#### WHAT YOU HAVE TO DO
Your answer must be an exact copy of the lines from the one holding "Γάτα (1194, 2096)" through the last line of the entries below, with nothing added.

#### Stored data
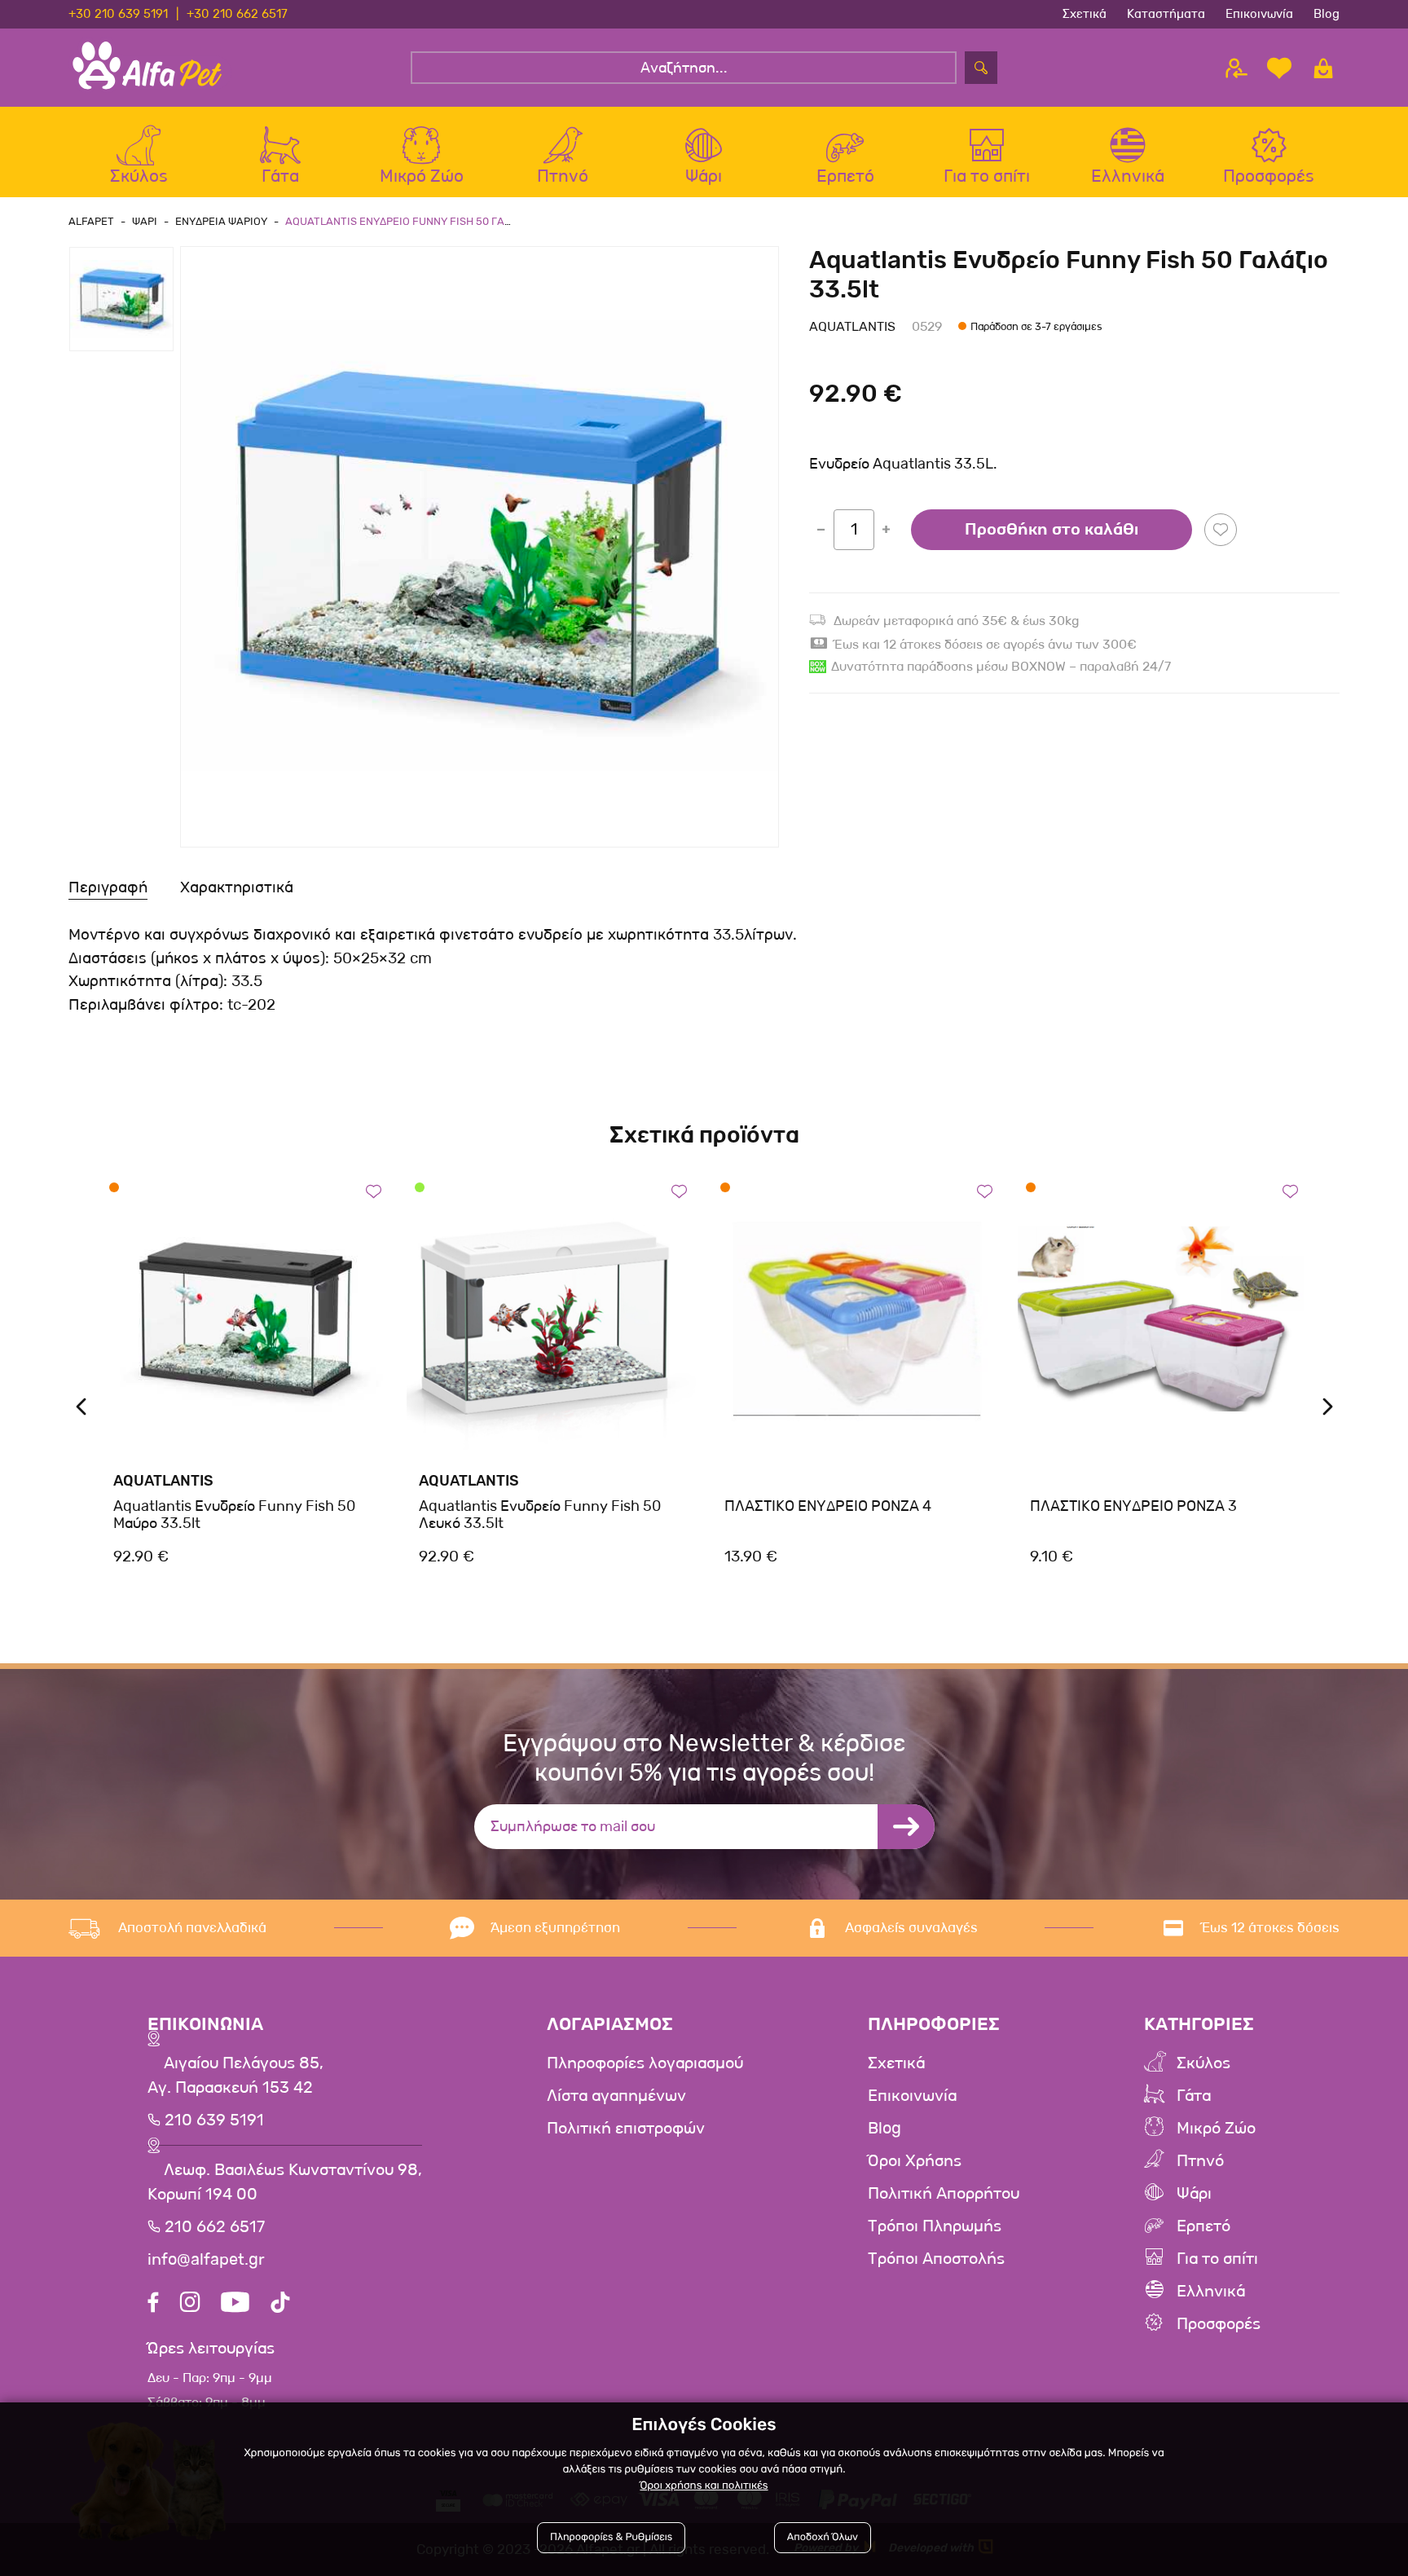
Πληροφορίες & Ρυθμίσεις (611, 2537)
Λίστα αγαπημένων (616, 2096)
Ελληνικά (1211, 2291)
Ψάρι (1194, 2193)
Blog (1326, 14)
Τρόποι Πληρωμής (934, 2226)
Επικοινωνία (1259, 14)
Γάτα (1194, 2096)
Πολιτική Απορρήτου (943, 2193)
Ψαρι (144, 221)
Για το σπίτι (1217, 2259)
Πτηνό (1200, 2161)
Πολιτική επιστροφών (626, 2128)
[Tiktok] (280, 2304)
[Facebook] (153, 2304)
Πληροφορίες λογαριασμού (645, 2063)
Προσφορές (1219, 2324)
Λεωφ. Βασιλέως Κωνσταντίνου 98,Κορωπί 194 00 (284, 2182)
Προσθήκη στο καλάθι (1051, 529)
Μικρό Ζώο (1216, 2128)
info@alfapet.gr (206, 2259)
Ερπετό (1203, 2226)
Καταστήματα (1166, 14)
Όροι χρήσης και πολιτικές (704, 2486)
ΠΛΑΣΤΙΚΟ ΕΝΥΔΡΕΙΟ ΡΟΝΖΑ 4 (827, 1506)
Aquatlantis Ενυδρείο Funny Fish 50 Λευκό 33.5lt (540, 1515)
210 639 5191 (212, 2120)
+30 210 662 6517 (237, 14)
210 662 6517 (213, 2227)
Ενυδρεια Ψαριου (221, 221)
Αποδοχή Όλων (822, 2537)
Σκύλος (1203, 2063)
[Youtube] (235, 2304)
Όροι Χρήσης (914, 2161)
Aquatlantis (852, 326)
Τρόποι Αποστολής (936, 2259)
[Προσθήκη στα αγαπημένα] (1220, 529)
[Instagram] (189, 2304)
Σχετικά (1085, 14)
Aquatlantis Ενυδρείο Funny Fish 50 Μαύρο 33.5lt (234, 1515)
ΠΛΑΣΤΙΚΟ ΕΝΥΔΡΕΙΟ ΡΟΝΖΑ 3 (1133, 1506)
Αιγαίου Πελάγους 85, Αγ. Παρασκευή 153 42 (235, 2075)
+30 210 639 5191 (118, 14)
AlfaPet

#### FINISHED EXERCISE
Γάτα (1194, 2096)
Πολιτική Απορρήτου (943, 2193)
Ψαρι (144, 221)
Για το σπίτι (1217, 2259)
Πτηνό (1200, 2161)
Πολιτική επιστροφών (626, 2128)
[Tiktok] (280, 2304)
[Facebook] (153, 2304)
Πληροφορίες λογαριασμού (645, 2063)
Προσφορές (1219, 2324)
Λεωφ. Βασιλέως Κωνσταντίνου 98,Κορωπί 194 00 (284, 2182)
Προσθήκη στο καλάθι (1051, 529)
Μικρό Ζώο (1216, 2128)
info@alfapet.gr (206, 2259)
Ερπετό (1203, 2226)
Καταστήματα (1166, 14)
Όροι χρήσης και πολιτικές (704, 2486)
ΠΛΑΣΤΙΚΟ ΕΝΥΔΡΕΙΟ ΡΟΝΖΑ 4 (827, 1506)
Aquatlantis Ενυδρείο Funny Fish 50 Λευκό 33.5lt (540, 1515)
210 639 5191 (212, 2120)
+30 210 662 6517 (237, 14)
210 662 6517 (213, 2227)
Ενυδρεια Ψαριου (221, 221)
Αποδοχή Όλων (822, 2537)
Σκύλος (1203, 2063)
[Youtube] (235, 2304)
Όροι Χρήσης (914, 2161)
Aquatlantis (852, 326)
Τρόποι Αποστολής (936, 2259)
[Προσθήκη στα αγαπημένα] (1220, 529)
[Instagram] (189, 2304)
Σχετικά (1085, 14)
Aquatlantis Ενυδρείο Funny Fish 50 Μαύρο 33.5lt (234, 1515)
ΠΛΑΣΤΙΚΟ ΕΝΥΔΡΕΙΟ ΡΟΝΖΑ 3 (1133, 1506)
Αιγαίου Πελάγους 85, Αγ. Παρασκευή 153 42 (235, 2075)
+30 210 639 5191 (118, 14)
AlfaPet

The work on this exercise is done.